Page MenuHomePhabricator

GlusterFS deployment-prep-project has too many errors -> beta cluster is down
Closed, ResolvedPublic

Description

ERROR

The requested URL could not be retrieved

While trying to retrieve the URL: http://en.wikipedia.beta.wmflabs.org/

The following error was encountered:

Unable to forward this request at this time.
This request could not be forwarded to the origin server or to any parent caches. The most likely cause for this error is that:

The cache administrator does not allow this cache to make direct connections to origin servers, and
All configured parent caches are currently unreachable.
Your cache administrator is benapetr@gmail.com.
Generated Sun, 21 Apr 2013 19:35:03 GMT by squid001.beta.wmflabs.org (squid/2.7.STABLE9)


Version: unspecified
Severity: normal

Details

Reference
bz47479

Event Timeline

bzimport raised the priority of this task from to Needs Triage.Nov 22 2014, 1:24 AM
bzimport added a project: Cloud-VPS.
bzimport set Reference to bz47479.

Cant ssh to either apache32 or apache33 instances although the servers ping. Port 80 does not answer.

I have rebooted apache32. Restarting apache I got:

/etc/init.d/apache2 start

/etc/init.d/apache2: 55: [: nice: unexpected operator

  • Starting web server apache2 Warning: DocumentRoot [/usr/local/apache/common/docroot/wikispecies.org] does not exist

Warning: DocumentRoot [/usr/local/apache/common/docroot/config] does not exist
Warning: DocumentRoot [/usr/local/apache/common/docroot/ee-prototype] does not exist
(5)Input/output error: apache2: could not open error log file /home/wikipedia/logs/apache-error.log.
Unable to open logs
Action 'start' failed.

So this is caused by the Gluster volume having an issue of some sort.

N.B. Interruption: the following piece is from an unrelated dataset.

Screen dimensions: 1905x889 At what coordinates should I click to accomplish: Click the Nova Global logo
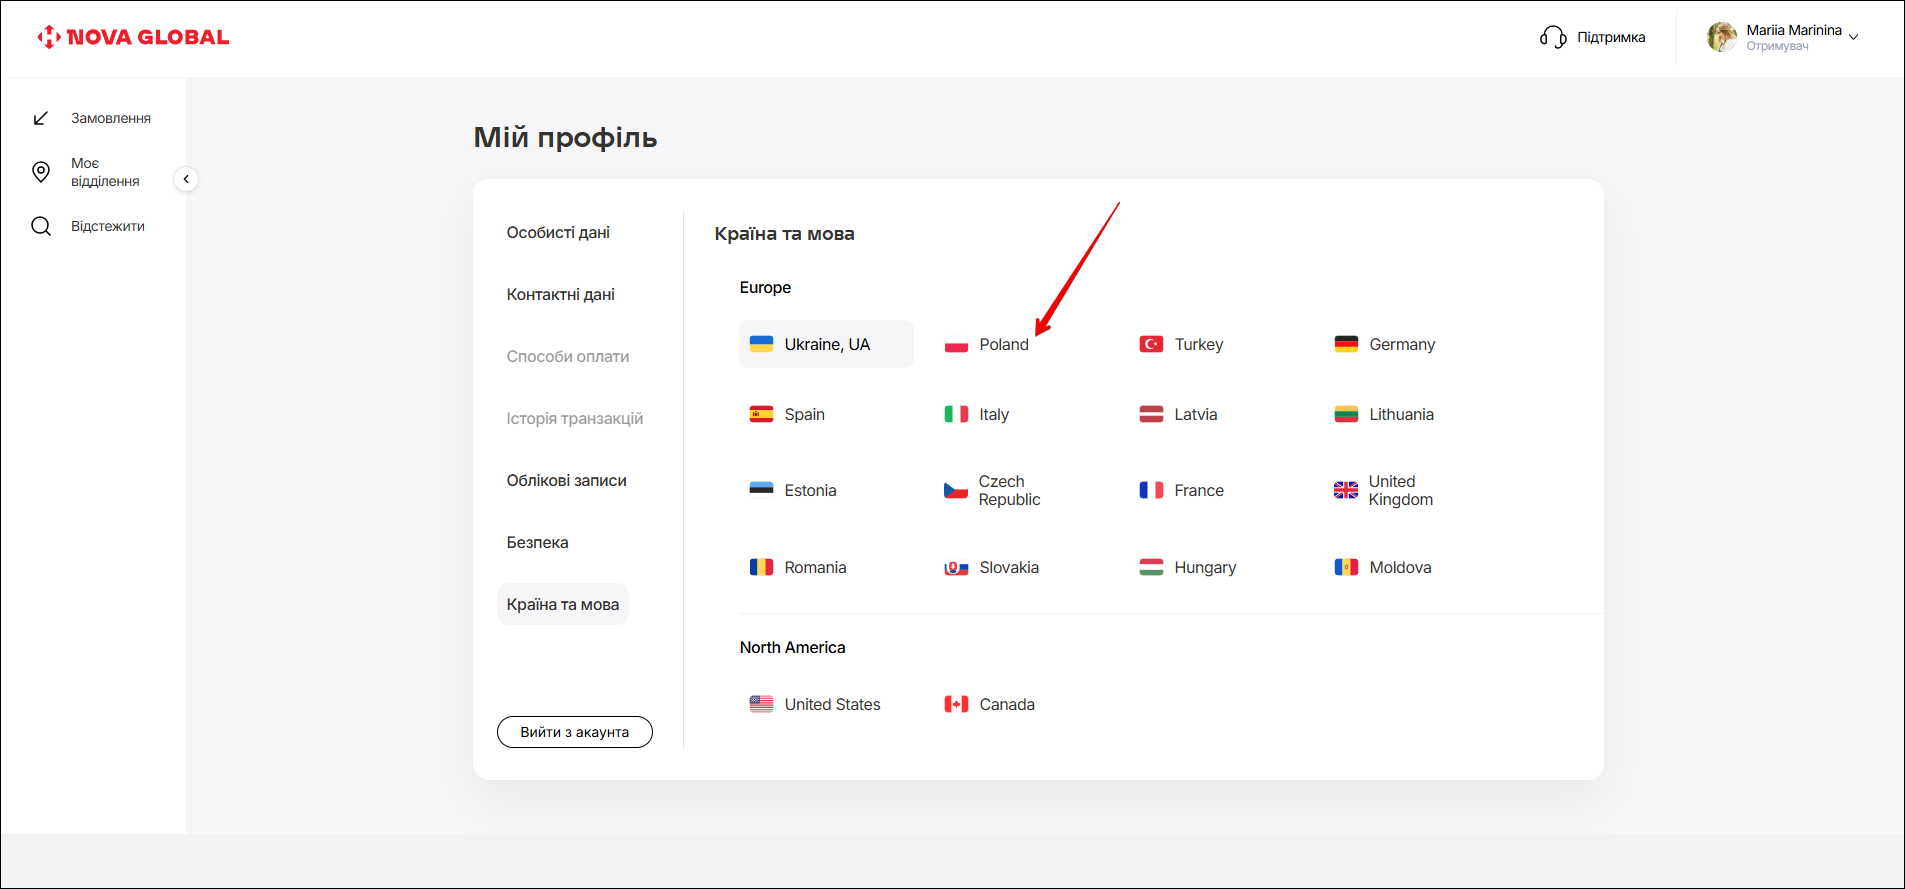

GlusterFS deployment-prep-project has too many errors.

Created attachment 12155
Some errors logs from /var/log/glusterfs/data-project.log

Some Gluster errors on deployment-apache32 instance showing that the deployment-prep-project volume has some issues. The files under /logs/ have conflicting entries.

Attached:

Whenever the /logs files are fixed, one would have to restart apache2 service on deployment-apache32 and deployment-apache33. Puppet might take care of it though :)

Created attachment 12156
error accessing one file

Attached:

Suffering a lack of curiosity, I just deleted the affected logfiles on labstore1 and labstore2.

I have restarted apache2 on both instances. Solved :-] Will have to reboot the other instances tomorrow. At least beta is up again, thank you Andrew!!!